This service provides the ability to integrate various Trellix solutions with Malware Analytic Services such as Detection-On-Demand (Detection as a Service). The following two use cases are implemented in the current design.
- Integrates Trellix Endpoint and Trellix TIE (Threat Intelligence Exchange) with Trellix DoD (Detection-On-Demand).
- Integrates Skyhigh Web Gateway with Trellix DoD (Detection-On-Demand).
This service is written as a flask web application that simulates the ATD|TIS (Advanced Threat Detection | Trellix Intelligence Sandbox) APIs. This service can be used with every Trellix solution that natively integrates with ATD|TIS.

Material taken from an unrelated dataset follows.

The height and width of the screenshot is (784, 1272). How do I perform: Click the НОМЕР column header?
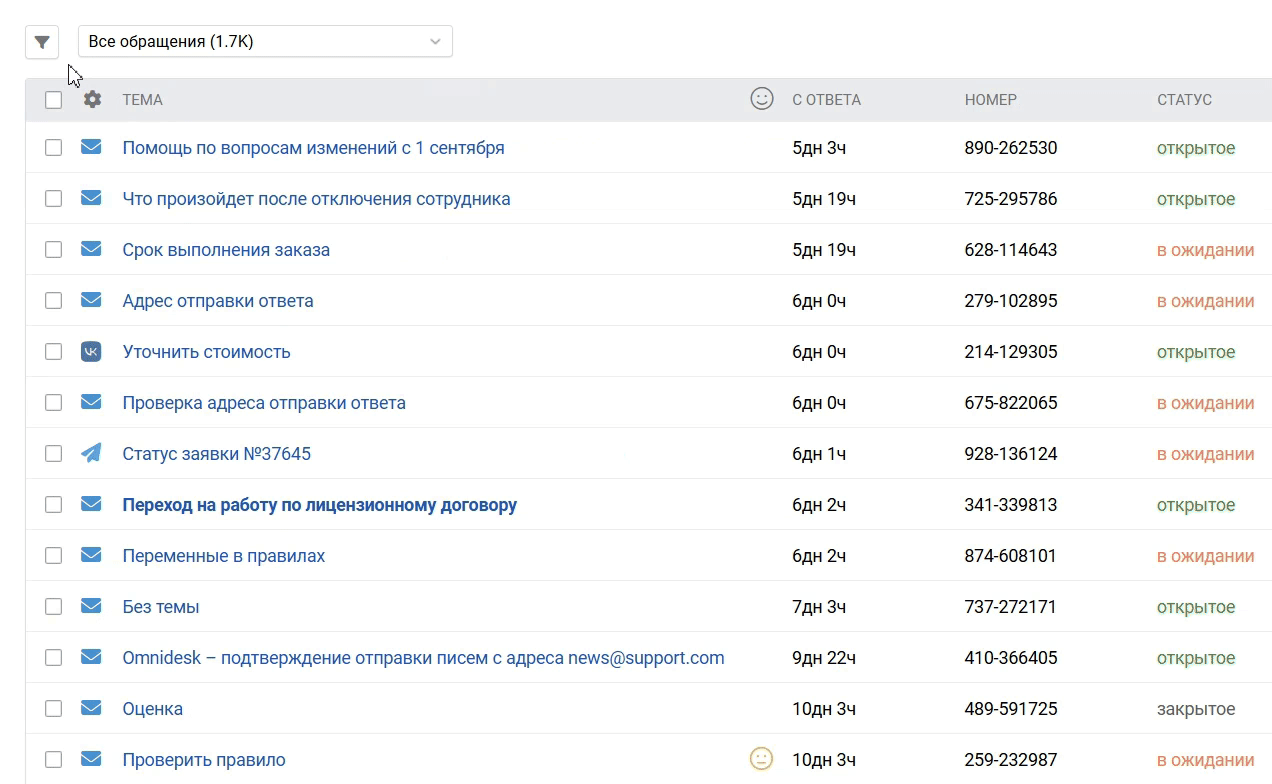tap(990, 100)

This is proof of concept code only. In production please make sure to not store username, password and API keys in clear text inside the script.
-
Install > Python3.6
-
Make sure the following dependencies are installed
python3 -m pip install requests flask -
Place the app.py and report.json in a folder and browse to that folder location (e.g. location /opt/app/)
cd /opt/app/ -
Enter a username and password in line 17 and 18. This username and password will need to be the same as configured in TIE and MWG.
-
Generate an API Key in DOD and enter this key in line 21.
-
Run the flask app with the following command. Specify the listening IP address and Port. (e.g. listen on all IPs and port 8080)
flask run --host 0.0.0.0 --port 8080
-
Open the TIE Server Policy in EPO and select the Sandboxing Tab inside the policy.
-
Enter the username and password entered in Installation Step 4.
-
Configure the IP address and Port to point to the Flask Application.
-
Open the Web Gateway Policy and import a new Rule Set from the Library.
-
Add the Advanced Threat Detection Rule Set or modify the existing ATD policy.
-
Configure the Policy to point to the Flask App and enter the username and password entered in Installation Step 4.